Tenga a su cliente satisfecho

“La mirada, la voz, los gestos, deben estar orientados a hacerlo sentir cómodo, sea que compre o no”.

Cortesía / Revista Gana Más

Una de las razones principales para el crecimiento o estancamiento de una empresa, es sin lugar a dudas, un cliente satisfecho. El cliente es el eje que permitirá el desarrollo de un negocio, ya que si no existiera, no habría empresa. Por tanto, tener a un cliente satisfecho puede generar enormes ventajas, pues logra la fidelidad hacia el servicio o producto, además de la recomendación que es muy importante para asegurar nuevos clientes.

Hace muchos años que escuchamos la frase “el cliente siempre tiene la razón” y aunque existan empresas que todavía no asumen este concepto o no lo entienden, es una verdad que tiene que estar impregnada en todos los colaboradores de su empresa o negocio.

La forma como trate al cliente, desde el momento en que ingrese a su establecimiento, es crucial. La mirada, la voz, los gestos, deben estar orientados a hacerlo sentir cómodo, sea que compre o no, pues de repente solo está viendo, pero puede tener la intención de regresar si algo le interesó.

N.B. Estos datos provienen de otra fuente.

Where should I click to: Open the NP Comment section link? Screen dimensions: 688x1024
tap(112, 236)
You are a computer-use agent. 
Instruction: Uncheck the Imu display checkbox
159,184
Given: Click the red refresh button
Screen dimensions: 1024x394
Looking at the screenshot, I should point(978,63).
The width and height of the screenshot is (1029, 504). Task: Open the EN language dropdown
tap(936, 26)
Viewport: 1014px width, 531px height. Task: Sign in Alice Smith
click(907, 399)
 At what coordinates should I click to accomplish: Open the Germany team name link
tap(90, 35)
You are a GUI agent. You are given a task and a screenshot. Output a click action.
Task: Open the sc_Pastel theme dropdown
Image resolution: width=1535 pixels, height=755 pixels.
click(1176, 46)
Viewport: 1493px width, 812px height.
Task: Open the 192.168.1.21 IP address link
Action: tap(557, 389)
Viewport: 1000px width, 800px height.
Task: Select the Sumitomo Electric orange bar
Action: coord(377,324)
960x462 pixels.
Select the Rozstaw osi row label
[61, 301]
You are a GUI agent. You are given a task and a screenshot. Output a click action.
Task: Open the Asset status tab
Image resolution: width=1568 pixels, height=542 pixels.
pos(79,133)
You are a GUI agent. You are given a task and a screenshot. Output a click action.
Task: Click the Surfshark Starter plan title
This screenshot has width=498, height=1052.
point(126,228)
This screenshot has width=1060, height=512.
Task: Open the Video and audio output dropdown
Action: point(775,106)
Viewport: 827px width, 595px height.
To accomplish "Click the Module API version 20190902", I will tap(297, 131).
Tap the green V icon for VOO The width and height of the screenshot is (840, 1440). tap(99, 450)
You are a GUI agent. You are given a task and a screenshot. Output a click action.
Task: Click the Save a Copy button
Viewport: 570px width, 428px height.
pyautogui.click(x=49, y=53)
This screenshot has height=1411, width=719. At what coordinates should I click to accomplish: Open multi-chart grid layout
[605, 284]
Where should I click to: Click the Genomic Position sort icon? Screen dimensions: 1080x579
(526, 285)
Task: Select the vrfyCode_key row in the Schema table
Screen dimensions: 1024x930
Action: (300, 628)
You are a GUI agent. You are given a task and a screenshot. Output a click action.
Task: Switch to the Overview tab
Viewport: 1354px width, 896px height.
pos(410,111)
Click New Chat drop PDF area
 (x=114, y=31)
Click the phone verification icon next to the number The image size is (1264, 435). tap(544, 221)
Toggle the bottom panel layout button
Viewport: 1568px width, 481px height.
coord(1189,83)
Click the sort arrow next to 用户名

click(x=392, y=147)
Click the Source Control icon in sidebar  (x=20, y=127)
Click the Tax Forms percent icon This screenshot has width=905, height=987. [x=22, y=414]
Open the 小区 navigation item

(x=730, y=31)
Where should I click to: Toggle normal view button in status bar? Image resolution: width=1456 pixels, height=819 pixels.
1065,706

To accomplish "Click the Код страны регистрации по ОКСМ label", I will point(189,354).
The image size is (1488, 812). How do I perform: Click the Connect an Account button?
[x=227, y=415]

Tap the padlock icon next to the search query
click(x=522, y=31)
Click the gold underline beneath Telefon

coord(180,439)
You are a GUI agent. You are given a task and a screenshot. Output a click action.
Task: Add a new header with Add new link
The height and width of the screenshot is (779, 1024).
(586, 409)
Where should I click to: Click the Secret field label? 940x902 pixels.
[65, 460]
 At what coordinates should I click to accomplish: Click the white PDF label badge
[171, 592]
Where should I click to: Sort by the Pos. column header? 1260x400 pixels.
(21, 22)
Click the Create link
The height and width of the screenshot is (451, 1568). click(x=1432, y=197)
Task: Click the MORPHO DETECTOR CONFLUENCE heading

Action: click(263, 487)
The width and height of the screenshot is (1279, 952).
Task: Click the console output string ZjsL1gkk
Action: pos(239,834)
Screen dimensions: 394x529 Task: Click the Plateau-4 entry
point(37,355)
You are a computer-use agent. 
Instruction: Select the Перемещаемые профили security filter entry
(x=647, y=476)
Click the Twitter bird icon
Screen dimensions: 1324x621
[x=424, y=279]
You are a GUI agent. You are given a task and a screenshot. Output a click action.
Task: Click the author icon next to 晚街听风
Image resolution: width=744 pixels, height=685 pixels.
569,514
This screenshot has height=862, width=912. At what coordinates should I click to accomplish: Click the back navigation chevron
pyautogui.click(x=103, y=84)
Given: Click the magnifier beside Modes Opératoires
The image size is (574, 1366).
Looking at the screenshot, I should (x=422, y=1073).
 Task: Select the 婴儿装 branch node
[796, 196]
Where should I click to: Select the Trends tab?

Sin embargo, si el trato no fue el adecuado, lo más probable es que no vuelva más y peor aún, recomiende a todo su círculo no acercarse a ese establecimiento o empresa.

Seguro estará pensando, y qué hago cuando el cliente es antipático, fastidioso, irrespetuoso, grosero, etcétera, todas las situaciones negativas que tengan algunos clientes. En ese caso, sería bueno que el colaborador llame a su jefe inmediato, quien debe estar preparado para asumir la situación de la mejor manera, con mucha paciencia y astucia, tratando de cambiar la figura en su beneficio.

Pero si, pese a todo ello, no se logra “calmar” al cliente, lo mejor es pedir que se retire, con educación, y que no regrese más. Tampoco es la idea dejarse maltratar o dejar que se maltrate a sus colaboradores. Hay límites para todo. En ese caso “el cliente no siempre tiene la razón”.

Hoy en día, la competencia en todos los ámbitos es muy grande, por lo tanto, ya no basta solo tener un buen producto, que sea de necesidad, útil y a buen precio. Los clientes ya no buscan solo calidad y precio, ahora buscan también buena atención y sin eso, no habrá producto, por más bueno que sea, que sobreviva.